==== Material

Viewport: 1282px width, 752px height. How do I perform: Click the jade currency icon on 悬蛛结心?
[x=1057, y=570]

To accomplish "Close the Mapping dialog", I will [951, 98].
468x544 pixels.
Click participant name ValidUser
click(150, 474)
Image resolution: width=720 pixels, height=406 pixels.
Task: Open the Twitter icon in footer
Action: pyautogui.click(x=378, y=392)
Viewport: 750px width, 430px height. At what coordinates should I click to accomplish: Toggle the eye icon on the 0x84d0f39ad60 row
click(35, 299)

========
==== Material

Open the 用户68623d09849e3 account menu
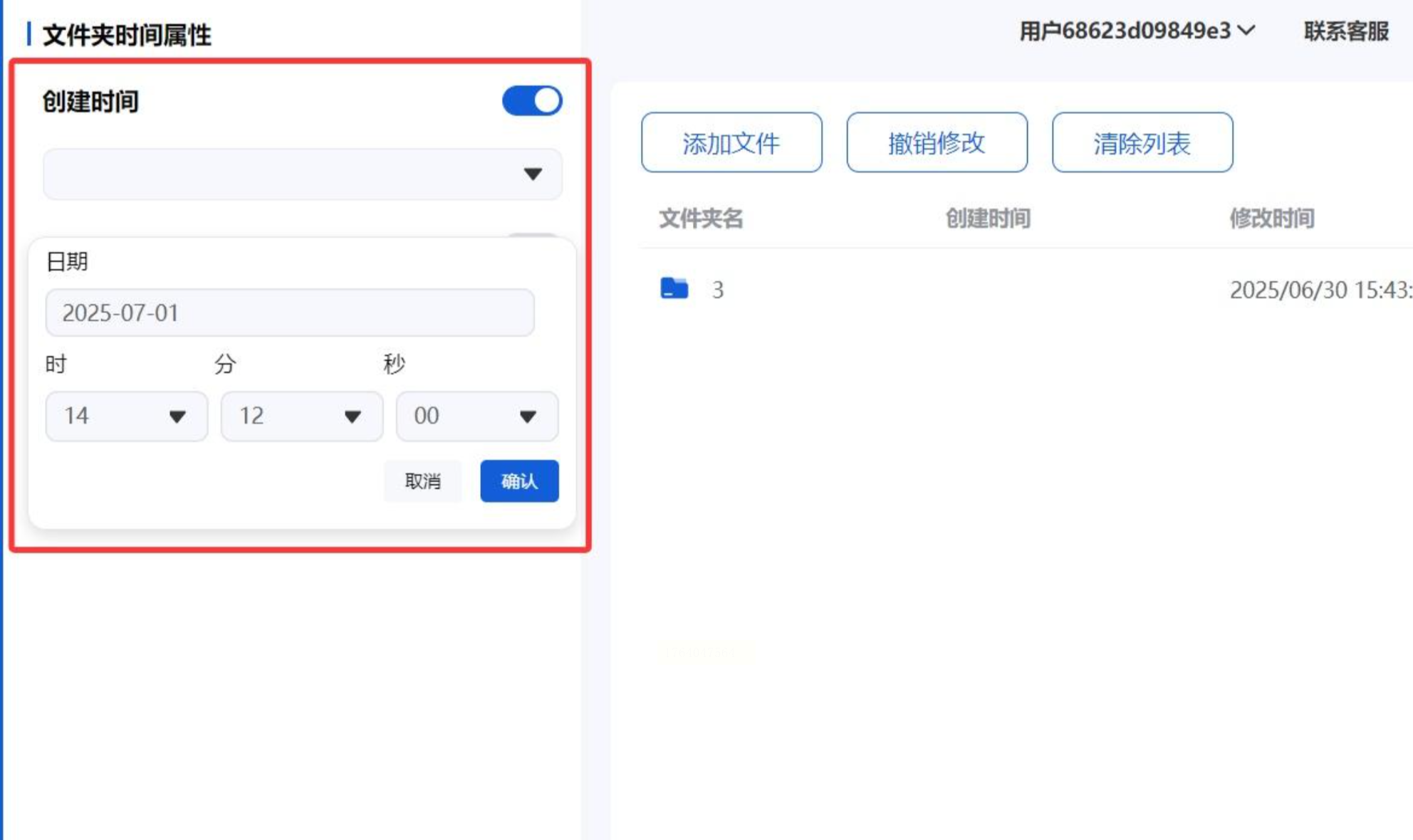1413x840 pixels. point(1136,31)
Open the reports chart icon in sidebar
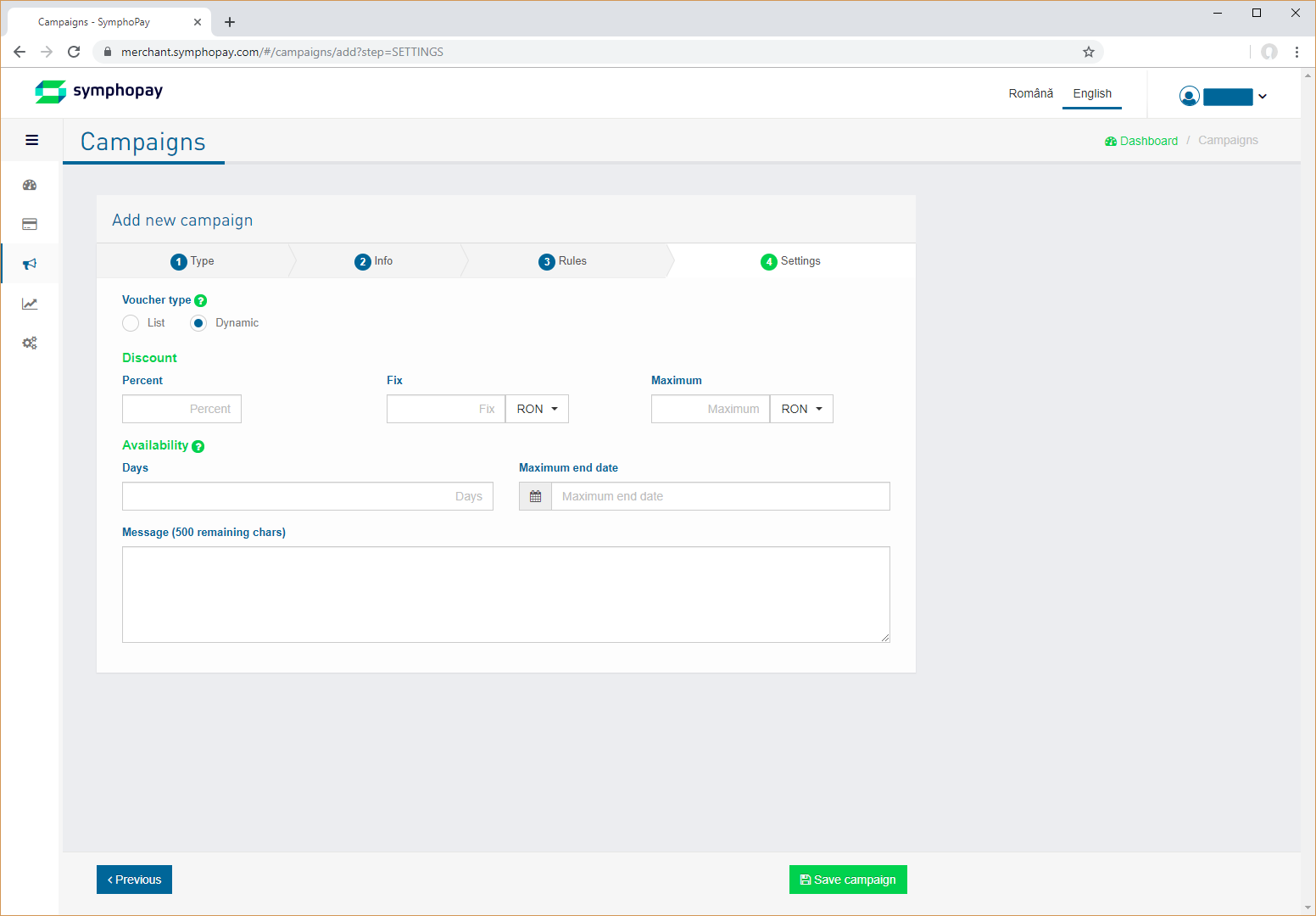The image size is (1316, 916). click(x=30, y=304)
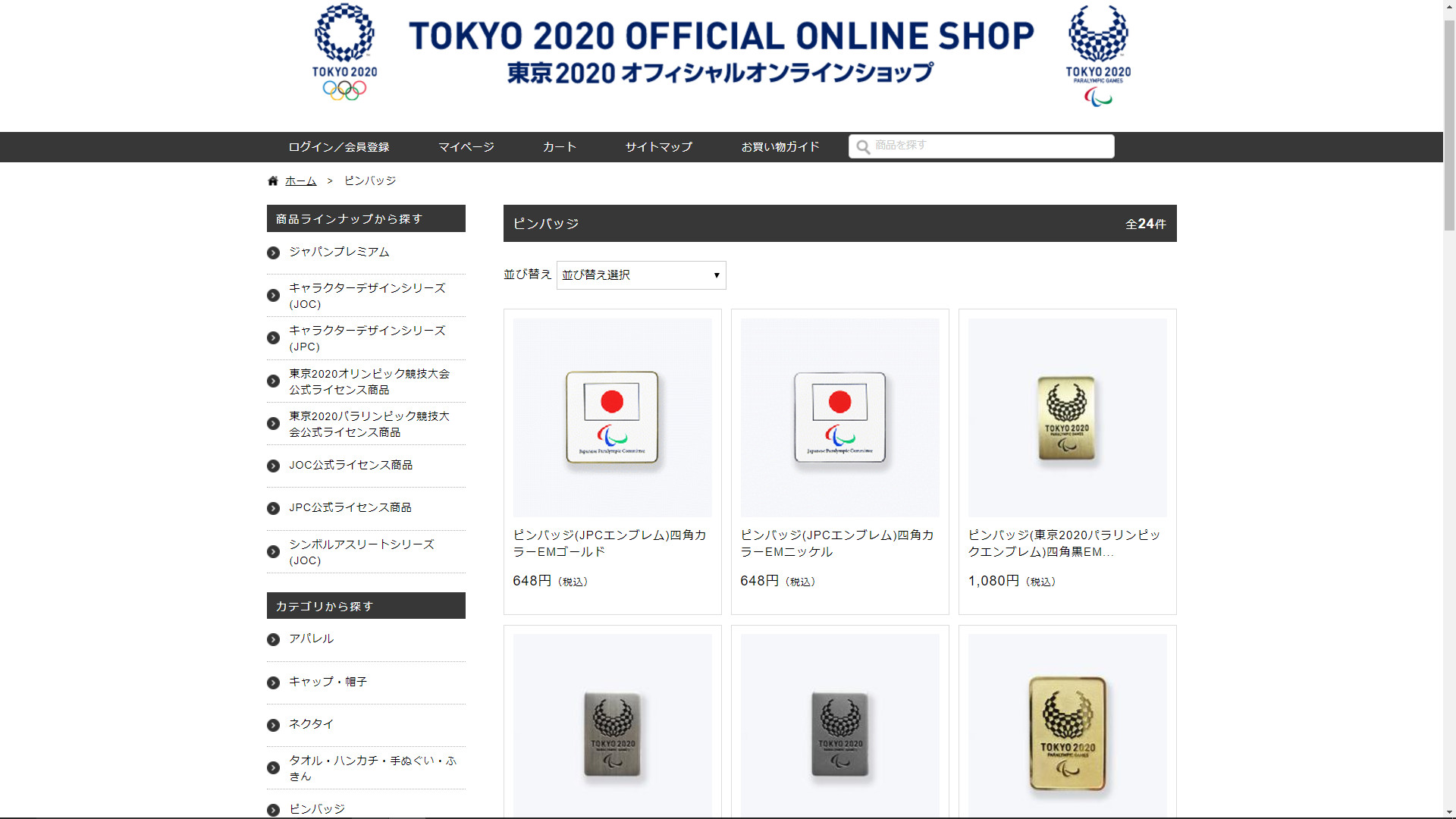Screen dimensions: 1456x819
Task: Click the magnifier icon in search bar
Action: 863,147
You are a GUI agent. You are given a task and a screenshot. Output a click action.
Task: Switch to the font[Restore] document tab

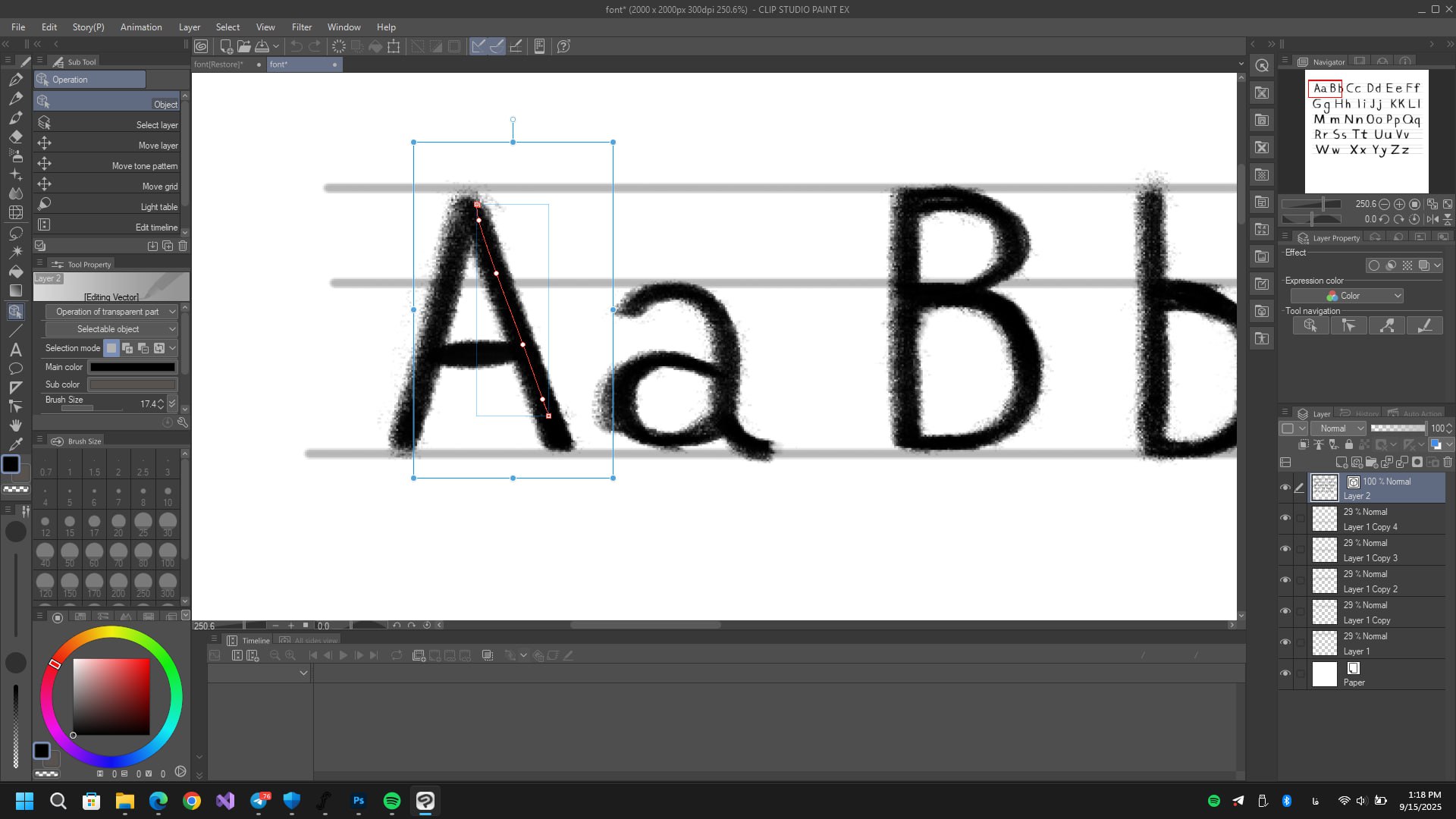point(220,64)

========

■ **The problem**
Identify each line in the records above that contains the word "Open", and copy those lines out in full.

■ **Expected answer**
Task: Open the Twitter icon in footer
Open the 用户68623d09849e3 account menu
Open the reports chart icon in sidebar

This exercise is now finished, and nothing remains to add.